Thus Celie, through conversations with Shug, changes her understanding of God, man and church. God becomes spirit and is in everything. Church is not the place where one finds God. Rather, one brings God into church. With regard to man, Celie says, “It is like Shug say. You have to git man off your eyeball before you can see anything a’tall.” This observation also applies to the man-god and does indeed cast aspersions upon the source of Christian knowledge about the man-god, the Bible. For as Shug says to Celie: “Ain’t no way to read the Bible and not think God white. . . . When I found out I thought God was white and a man, I lost interest.”

The characterization of the liberating relation between Shug and Celie leads to Walker’s larger message about the terms of redemption. That message is that women’s liberation also leads to men’s redemption. Celie’s new self-affirming independence causes the redemption of her husband, Mr---- who, in the past, brutalized Celie. He thought that “wives are like children.” They had to be beaten in order for men to keep the upper hand. Through the friendly conversations between Mr---- and Celie near the end of the book, Walker shows that his salvation has also necessitated a change in his consciousness.
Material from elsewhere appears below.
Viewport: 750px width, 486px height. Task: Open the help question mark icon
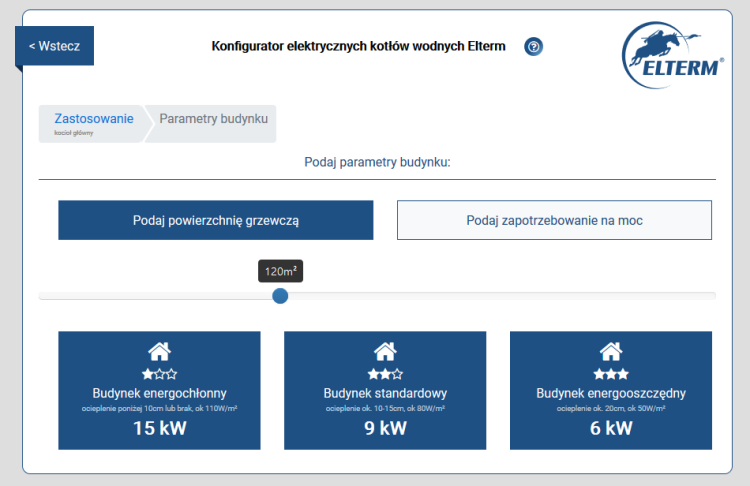[533, 47]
In a positive sense, he has changed his mind about male-female relationships, about love and sexuality.

As feminist theology, the god-talk in Alice Walker’s “The Color Purple” affirms feminist belief that women’s liberation is the key to the redemption of our society. This social redemption depends upon us changing our consciousness about the maleness of God, about divine validation of heterosexuality and about authority as it relates to the masculine and feminine dimensions of culture.
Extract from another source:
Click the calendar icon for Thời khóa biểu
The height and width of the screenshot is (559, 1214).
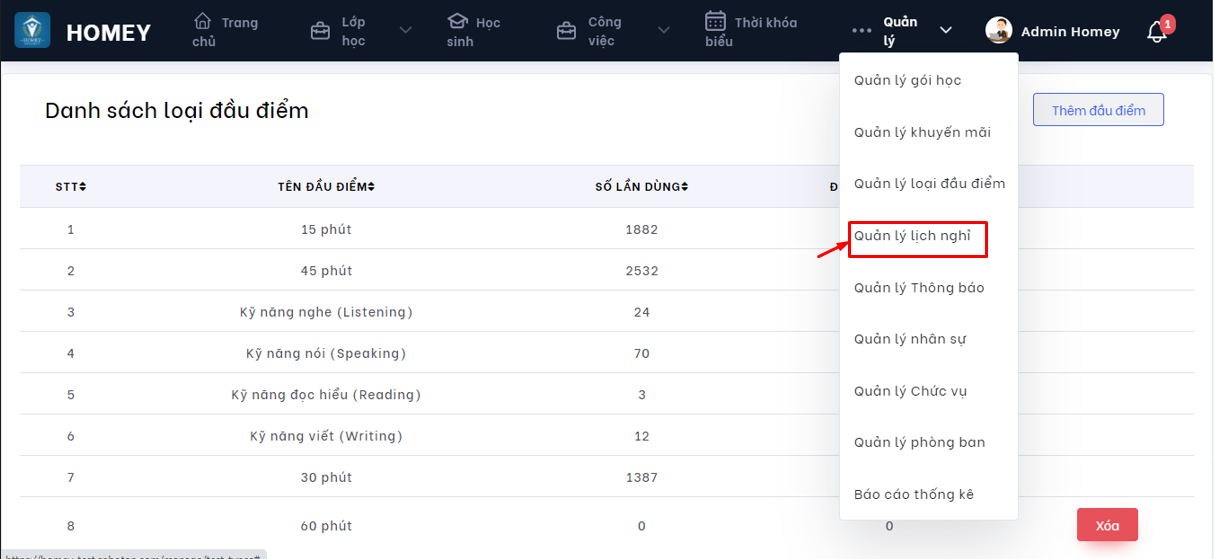pyautogui.click(x=715, y=21)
The movie “The Color Purple” tells quite a different story about salvation in the context of religion. Though Shug Avery is the vehicle for communicating the film’s messages about redemption, she lacks the moral autonomy and the liberated consciousness about God that Shug Avery in the book had in abundance. Thus the movie portrays Shug Avery as a half-vamp blues singer vying for the affection of her stern preacher-father, whose old-time black religion identifies her life style as sin. It is therefore Shug, herself, who needs to be saved.

Near the end of the movie in a church scene electrified by gospel music, Shug humbles herself before male authority (her father) and male-centered black religion as she admits she is a sinner. At intervals throughout the movie Shug tries to convince her father she is adopting a “more respectable” life style. Without cosmetics and in appropriate dress, she visits her father when he is alone in his church. He ignores her. On another occasion she holds up her ringed finger and says to him: “I’m married now!” Again he ignores her.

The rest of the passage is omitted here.